** Task description **
Across all the entries below, how many lines mention the string "Show"? Respond with a single number.

** Provided entries **
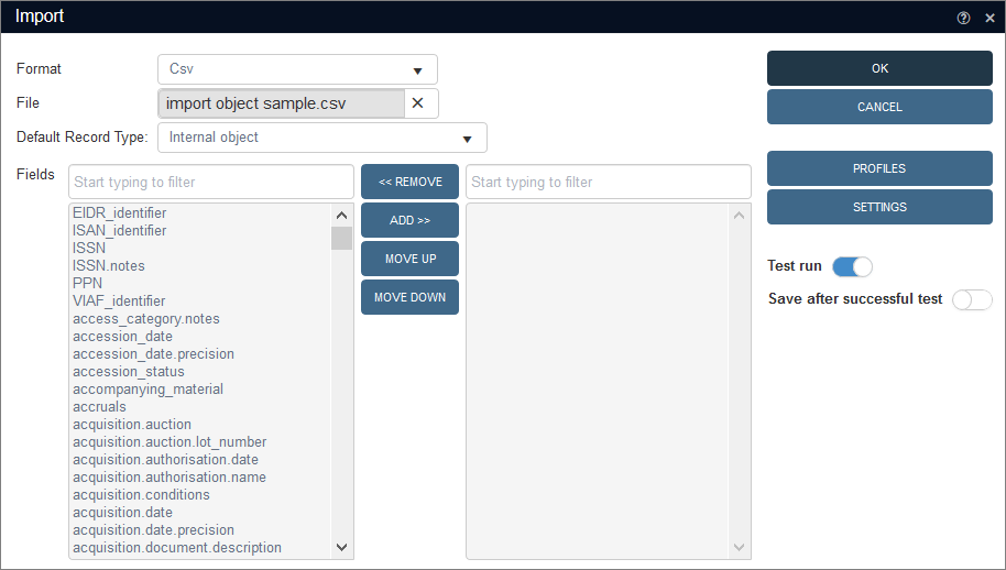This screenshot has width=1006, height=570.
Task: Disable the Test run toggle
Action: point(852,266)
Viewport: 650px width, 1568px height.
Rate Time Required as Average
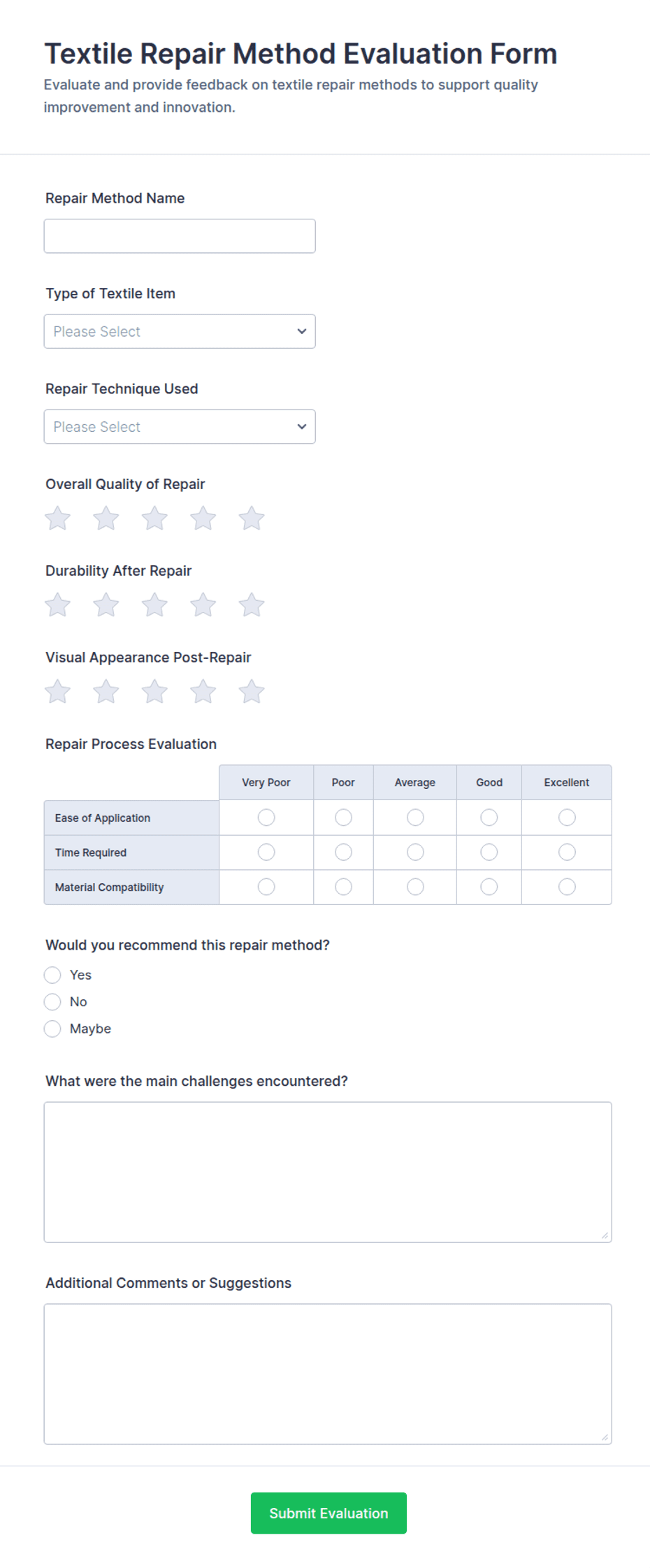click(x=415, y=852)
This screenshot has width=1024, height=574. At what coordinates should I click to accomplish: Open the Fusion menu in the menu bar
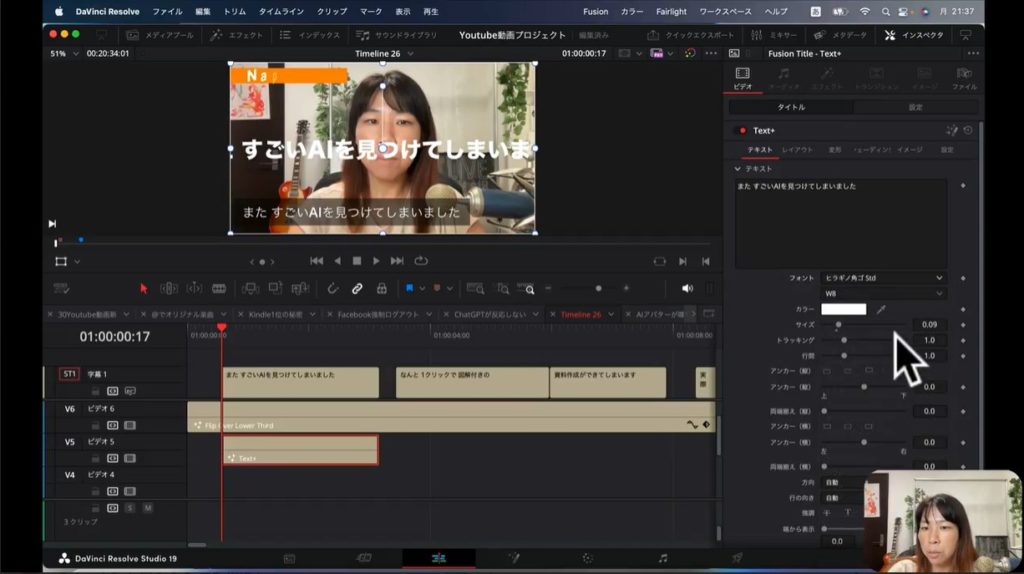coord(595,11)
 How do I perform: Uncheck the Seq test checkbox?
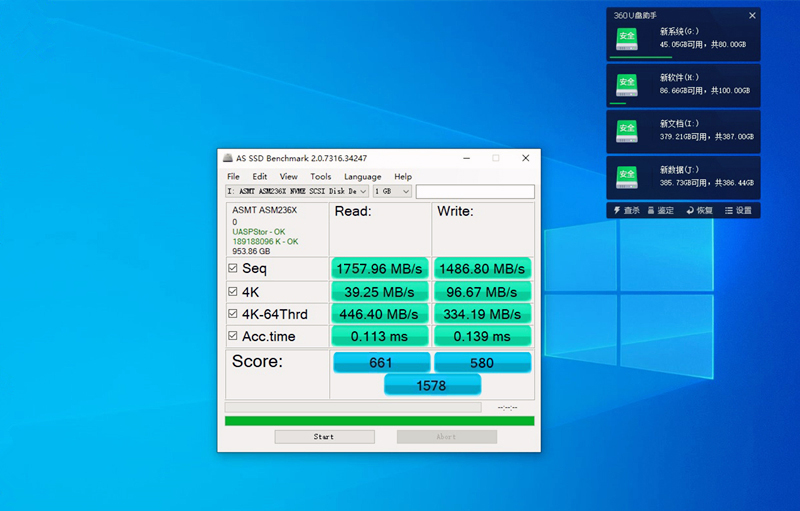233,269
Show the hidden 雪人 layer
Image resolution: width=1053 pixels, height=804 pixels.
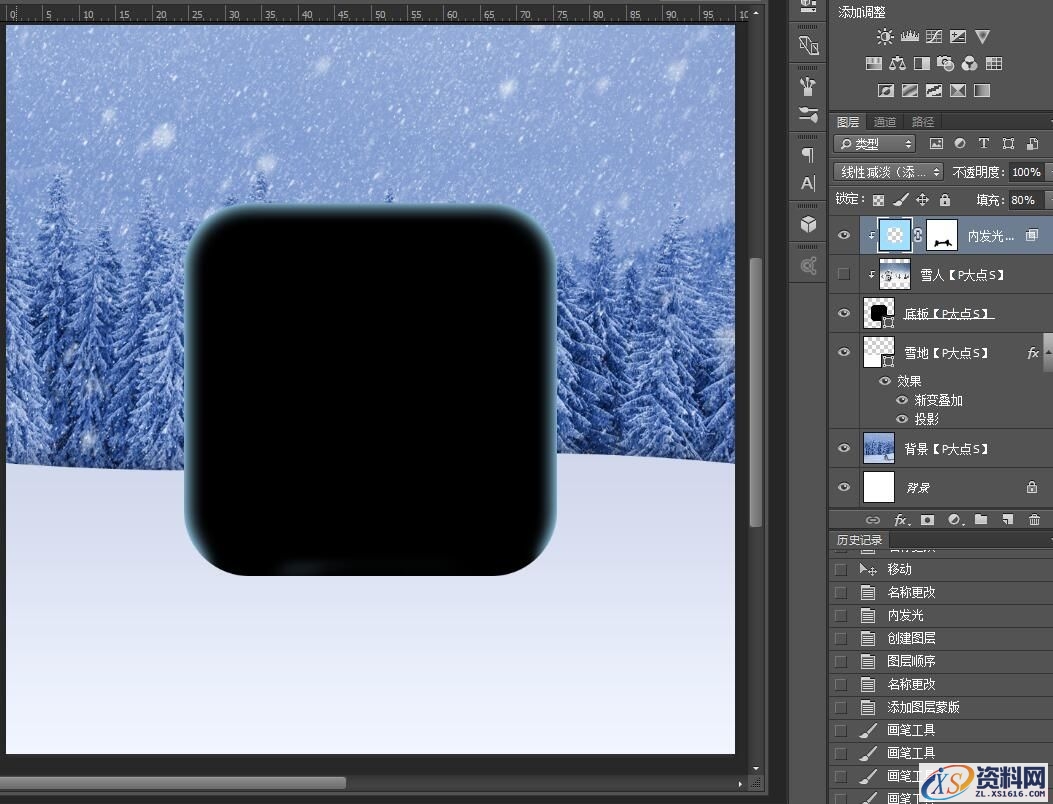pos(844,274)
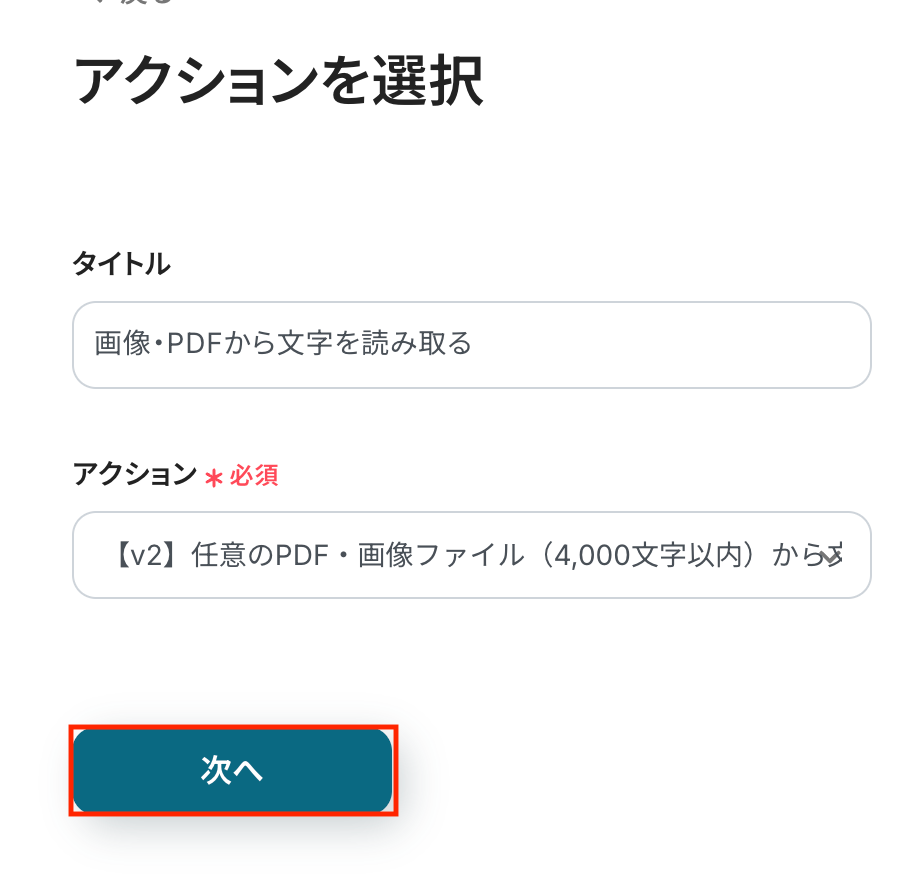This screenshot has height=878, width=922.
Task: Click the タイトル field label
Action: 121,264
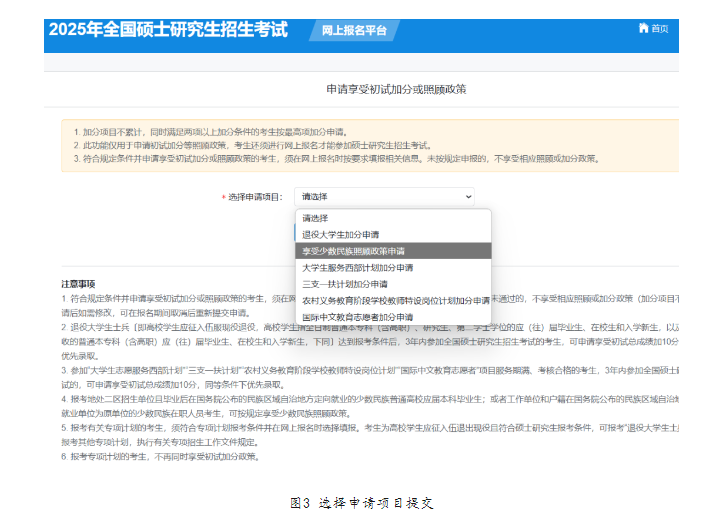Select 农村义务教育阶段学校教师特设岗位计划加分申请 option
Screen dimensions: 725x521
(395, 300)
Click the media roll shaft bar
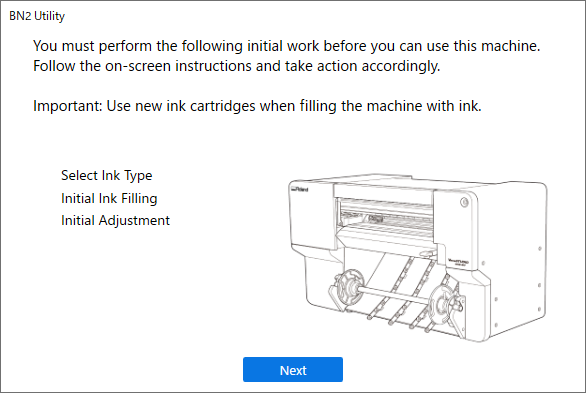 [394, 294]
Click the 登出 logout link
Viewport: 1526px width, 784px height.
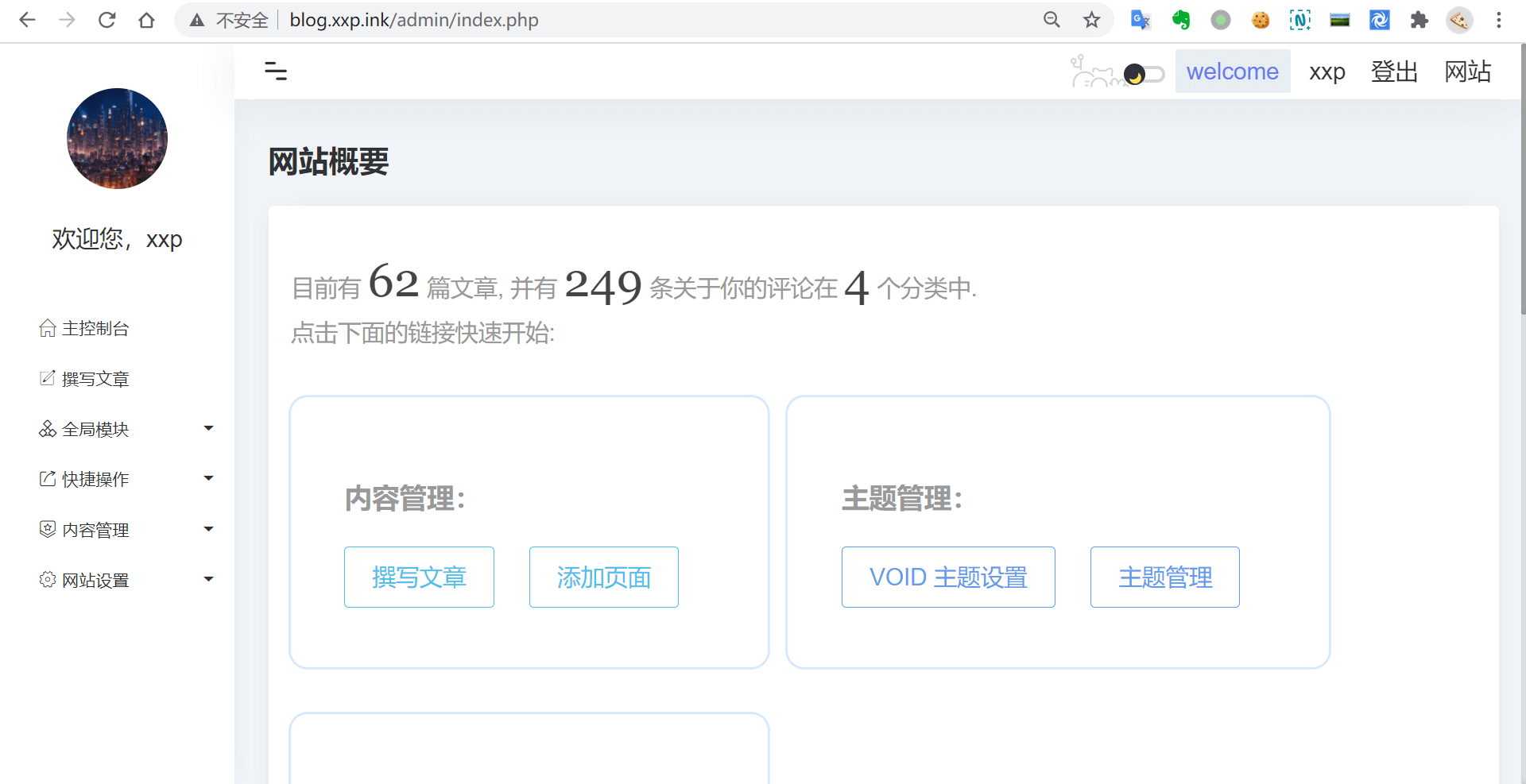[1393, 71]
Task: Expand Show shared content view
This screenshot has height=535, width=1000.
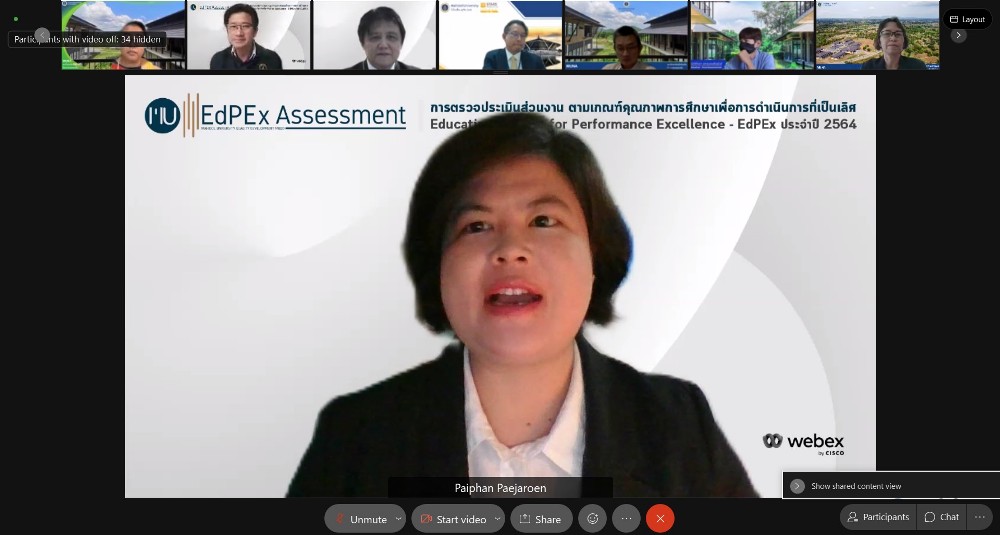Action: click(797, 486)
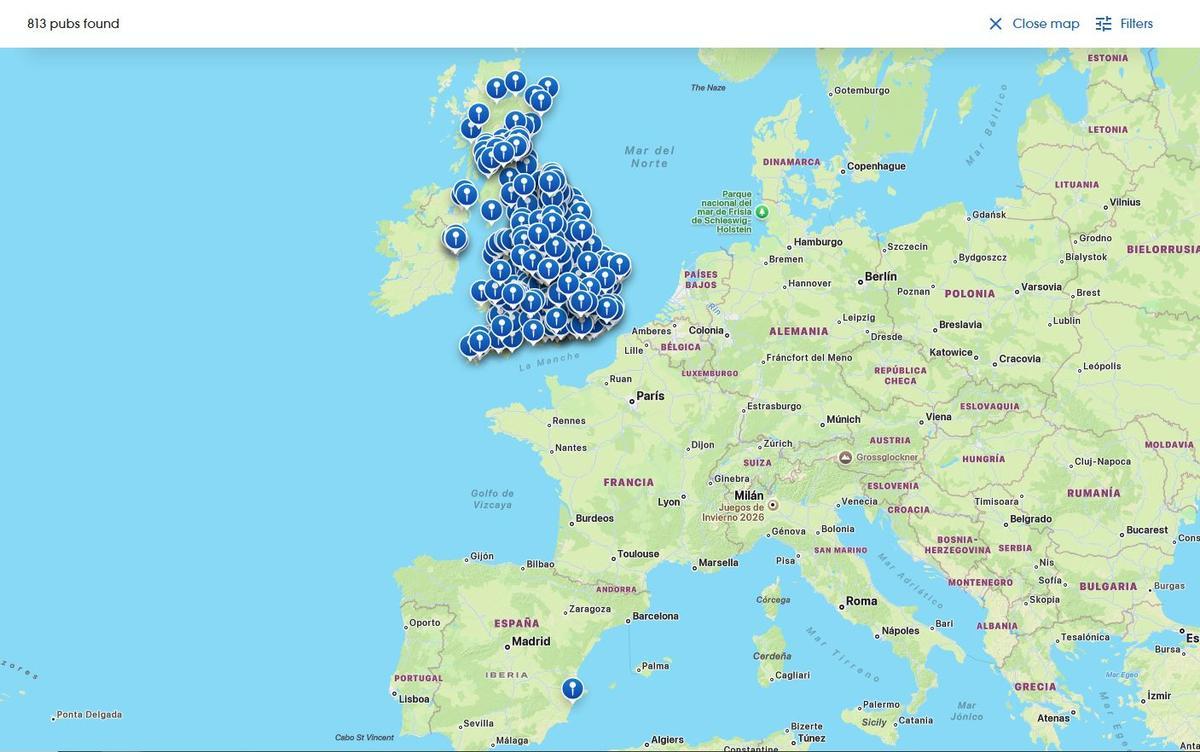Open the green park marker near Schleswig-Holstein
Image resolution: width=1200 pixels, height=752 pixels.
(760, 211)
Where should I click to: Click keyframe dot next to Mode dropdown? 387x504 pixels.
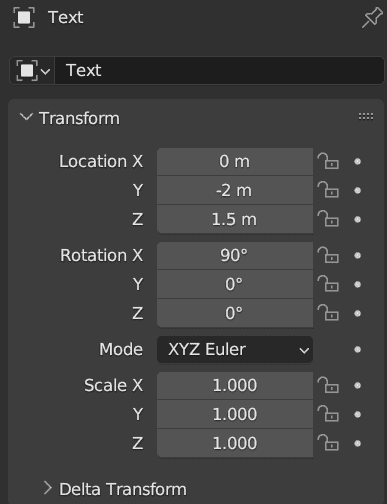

** Problem solution **
2